The tournament committee included tour mainstays Bob Rosburg, Dow Finsterwald and Julius Boros. In an effort to stay on the tour, Deesen enlisted the support of other pros – including Bolt and Mike Souchak, who had taken a liking to, or were amused by, the lonely iconoclast – and they signed a petition on his behalf. Fellow Bay Area resident Ken Venturi wrote a letter to the PGA. The tour brass was unmoved. “Deesen has tried the pro tour for seven or eight years,” said tournament director Harvey Raynor, “and the only time I can recall that he ever finished in the money was in the 1956 Western Open.”
“I wish they had kept me at home with the same ban,” quipped Texan Billy Maxwell, who won the 1951 U.S. Amateur and would end his career with seven tour victories. “I could have made and saved more money staying in Odessa.”
Unlike the 56 other players who had their cards pulled, Deesen did not go quietly.
In April 1959, Deesen filed suit against the PGA in federal court in San Francisco, claiming that the PGA and its members combined and conspired to monopolize the business of tournament golf by barring him from the tour. Deesen alleged this amounted to an unlawful restraint of trade in violation of the Sherman Act. He sought damages in the amount of $210,000 and an injunction permitting him to play the tour, claiming he had been trying to make a living as a golfer and that the PGA deprived him of his livelihood.
It was the first antitrust suit ever brought against the PGA. Taking no chances, the PGA retained the heavy-hitting law firm of Arnold, Fortas & Porter of Washington, D.C.
The PGA had more to worry about than just Deesen. At the time, the PGA bylaws provided that membership was open to “any professional golfer of the Caucasian race and residing in North or South America.” This excluded Black golfers such as Charlie Sifford. The tour skirted that issue by making Sifford an “approved player,” and in November 1961 the PGA removed the discriminatory clause. However, private clubs that hosted PGA events were permitted at the time to bar even approved players such as Sifford. A ruling that the PGA was complicit with these clubs might have opened the floodgates to lawsuits.
When the case was finally tried without a jury in late 1963 (more than 4½ half years after the filing of the complaint), the evidence showed that in his years on the tour Deesen earned a grand total of $240.35 and that he otherwise was unemployed.
While Deeson’s litigation proceeded, he continued to play where he could, mostly in the Bay Area. He shot 83 in the opening round of the 1959 Golden Gate Open at Harding Park. That May, he was the subject of a United Press International article by Don Becker. “ ‘I did everything possible to be reinstated,’ the angular-faced 35-year-old Deesen said after finishing a round of par golf at San Francisco’s tough Harding Park municipal course,” Becker reported.
Deesen went to U.S. Open local qualifying at the Presidio and shot 76-77 and once again failed to advance. He was six back of San Francisco 49ers quarterback John Brodie, who was the medalist and would play in the 1959 Open at Winged Foot.

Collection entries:
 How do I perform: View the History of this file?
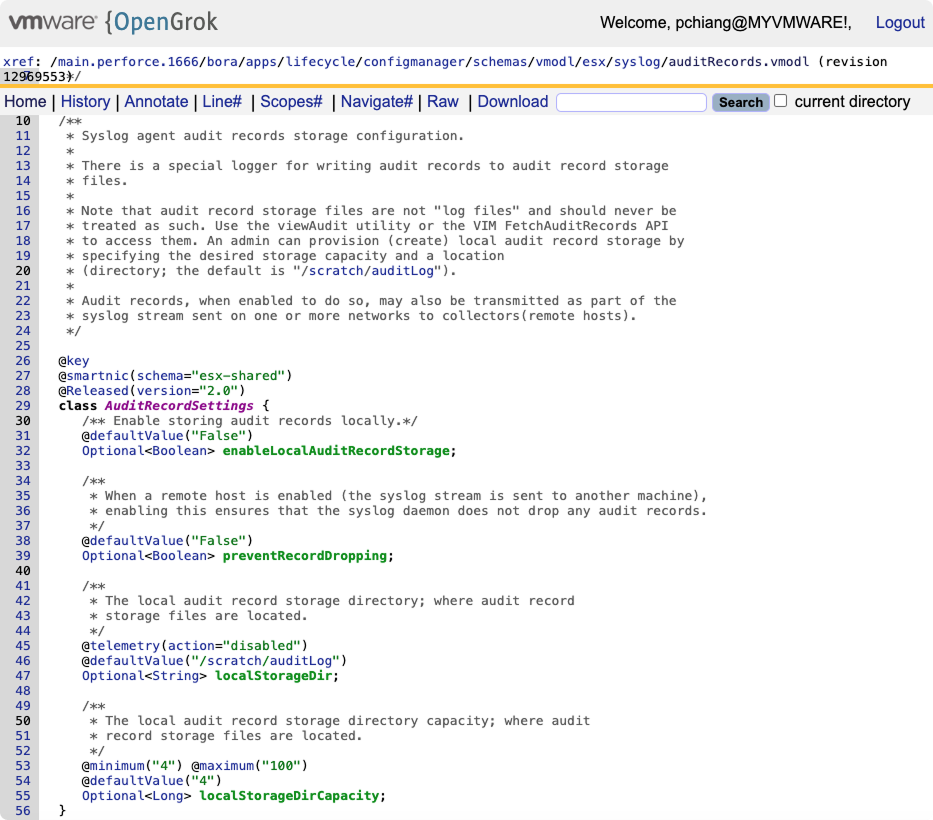coord(85,101)
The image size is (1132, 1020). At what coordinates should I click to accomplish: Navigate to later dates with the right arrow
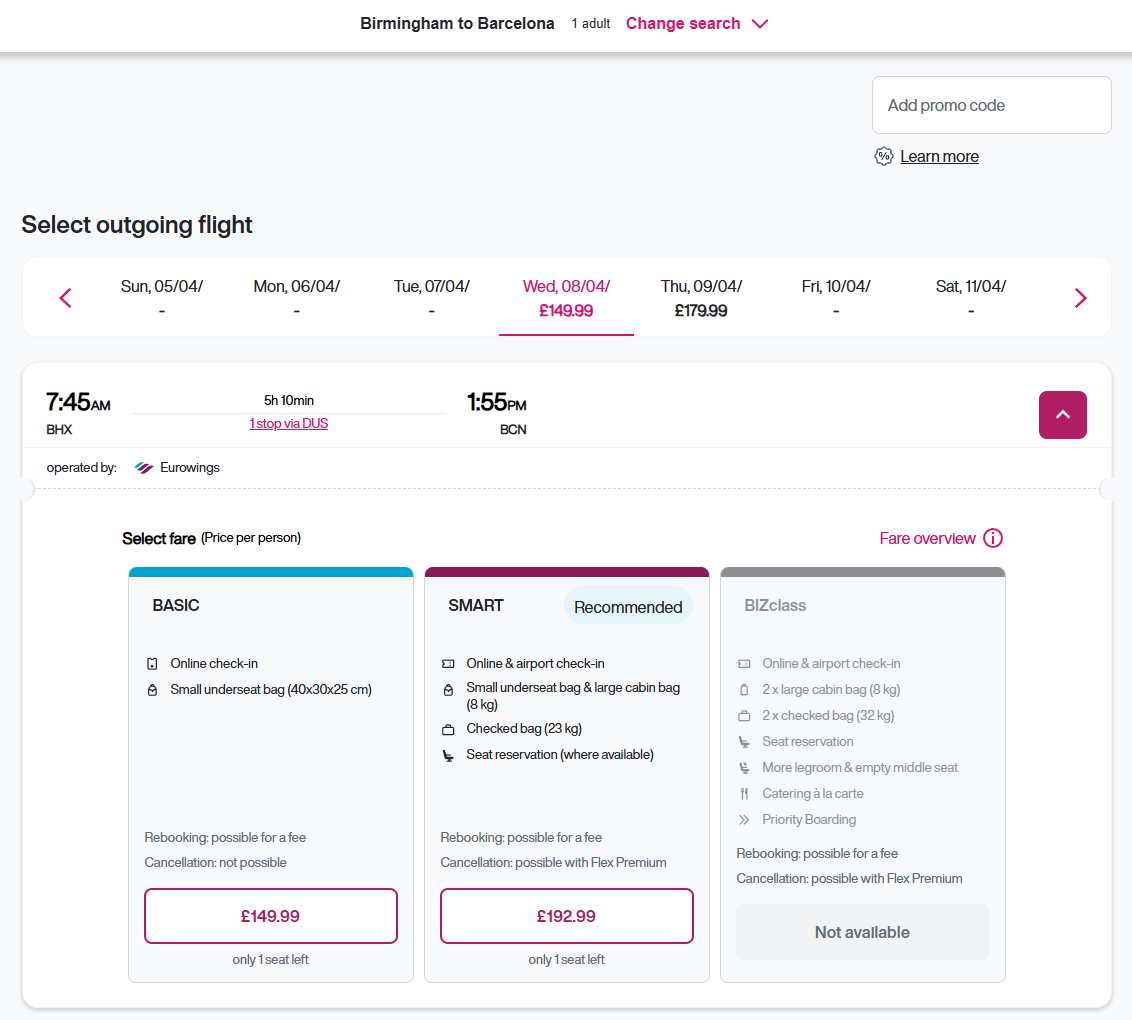[1080, 297]
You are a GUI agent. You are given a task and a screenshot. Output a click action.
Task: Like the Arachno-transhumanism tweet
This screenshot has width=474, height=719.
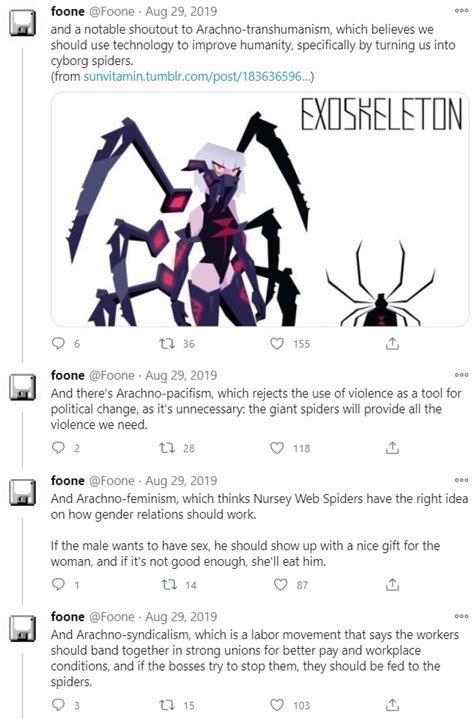coord(277,343)
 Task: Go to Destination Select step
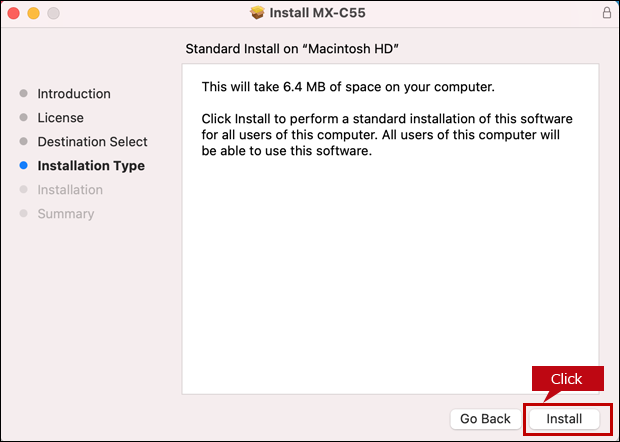[x=92, y=142]
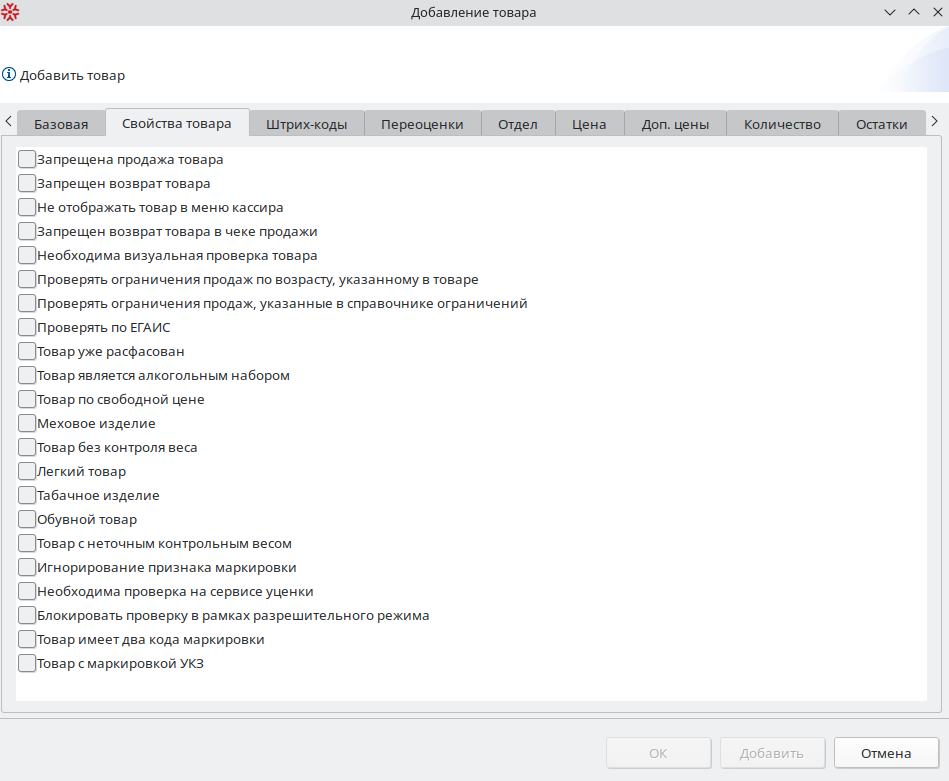This screenshot has height=781, width=949.
Task: Check Товар уже расфасован box
Action: click(x=27, y=351)
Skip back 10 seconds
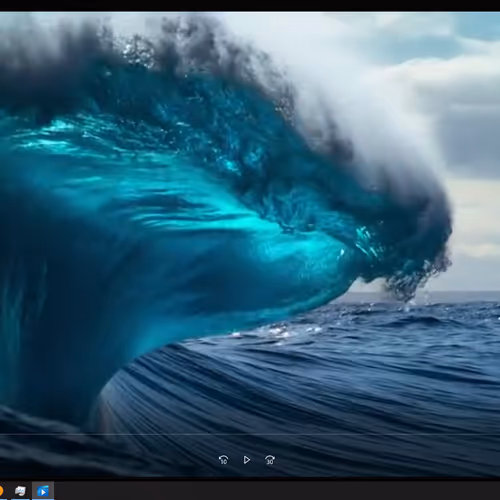The width and height of the screenshot is (500, 500). pyautogui.click(x=223, y=460)
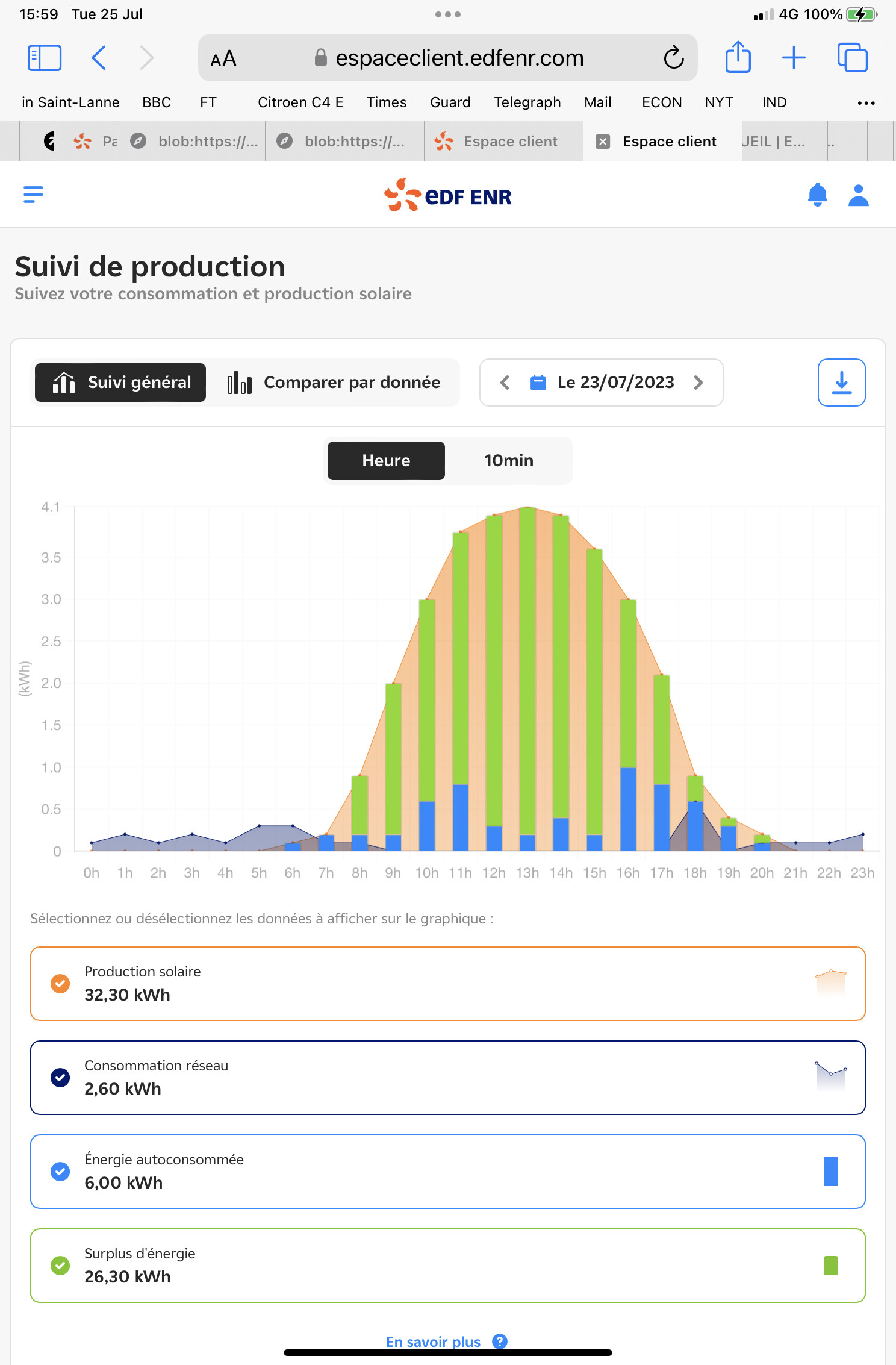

§ Exercise task 1:
Answer these from the passage on Deesen's lawsuit:
(a) What amount in damages did Deesen seek?
(b) Which law firm did the PGA retain?
(c) What scores did Deesen shoot at U.S. Open local qualifying at the Presidio?
§ Exercise task 2:
Decide whether each statement agrees with the passage on Deesen's lawsuit. Answer yes or no, and quote the words from the passage that settle it.
(a) Deesen's suit was the first antitrust suit brought against the PGA.
(b) The case was tried before a jury.
(c) The PGA removed its discriminatory clause in November 1961.
§ Exercise task 3:
Write the next paragraph of the passage on Deesen's lawsuit, picking up after its last sentence.

§ Written response 1:
(a) $210,000
(b) Arnold, Fortas & Porter of Washington, D.C.
(c) 76-77

§ Written response 2:
(a) Yes: "It was the first antitrust suit ever brought against the PGA."
(b) No: "the case was finally tried without a jury in late 1963"
(c) Yes: "in November 1961 the PGA removed the discriminatory clause"

§ Written response 3:
Deesen became a punchline of sorts. Before the inaugural 1961 Lucky International Open in San Francisco, The Times of San Mateo reported: “To point up the ‘open’ aspect, tournament officials announced the entry of Herb Deesen has been accepted.” If Deesen could play, anybody could. He did not qualify.
U.S. District Court Judge Lloyd H. Burke was assigned to the case. He was an appointee of President Dwight Eisenhower, whose love of golf surpassed his skills (if the two played a Nassau, Deesen would have had to give Ike three strokes a side). Judge Burke would give Deesen his day in court, denying the PGA’s motions to dismiss.
At a pretrial conference, the parties agreed that Deesen would play “test” rounds with Bay Area professionals to see whether his skills had improved enough to get back on the approved-player list and render the lawsuit moot. Once again, Deesen failed. His scores ranged from 75 to 84, and reinstatement was denied.
The lawsuit continued.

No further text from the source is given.